Data provided:
::::::::
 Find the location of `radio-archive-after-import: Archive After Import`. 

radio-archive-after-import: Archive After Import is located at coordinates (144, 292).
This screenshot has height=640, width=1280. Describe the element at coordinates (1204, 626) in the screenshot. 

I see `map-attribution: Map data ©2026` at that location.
::::::::
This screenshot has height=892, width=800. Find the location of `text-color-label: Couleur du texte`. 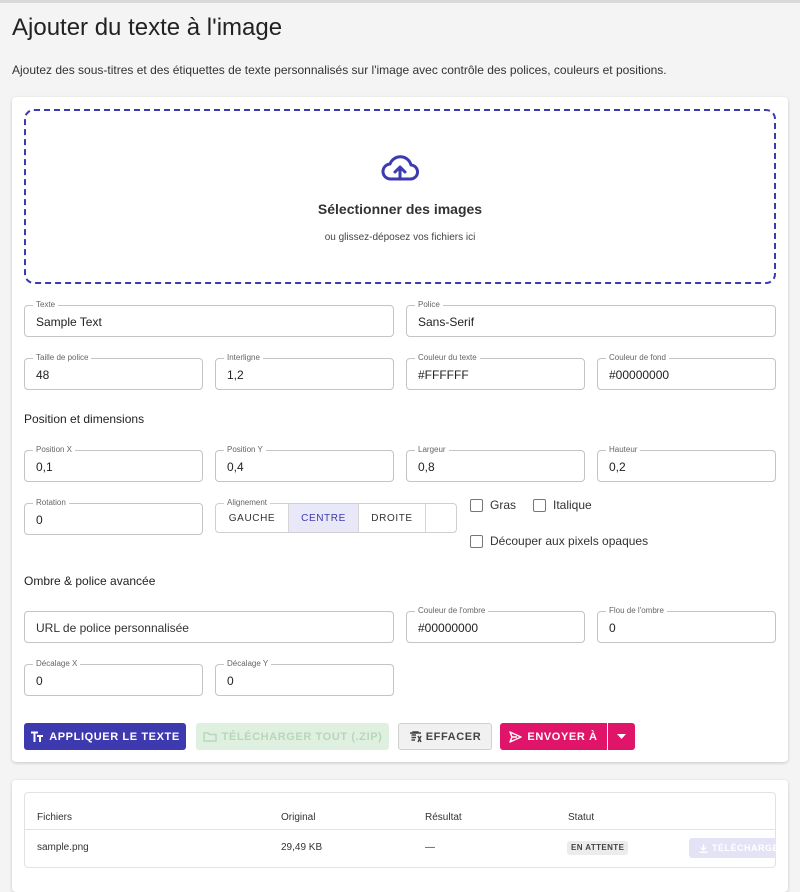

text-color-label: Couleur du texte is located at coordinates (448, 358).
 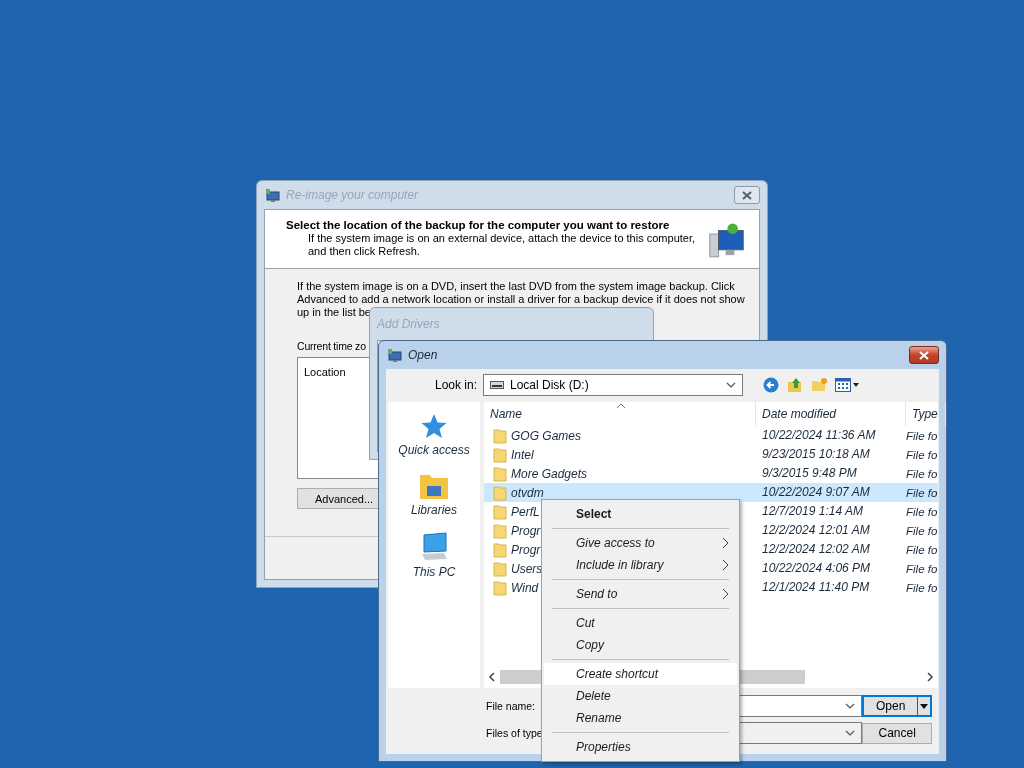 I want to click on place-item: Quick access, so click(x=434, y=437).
::::::::
Task details:
Please pull out each line of the material above that contains the word "Archive".

Written answer:
 Find the location of `radio-archive-after-import: Archive After Import`. 
radio-archive-after-import: Archive After Import is located at coordinates (144, 292).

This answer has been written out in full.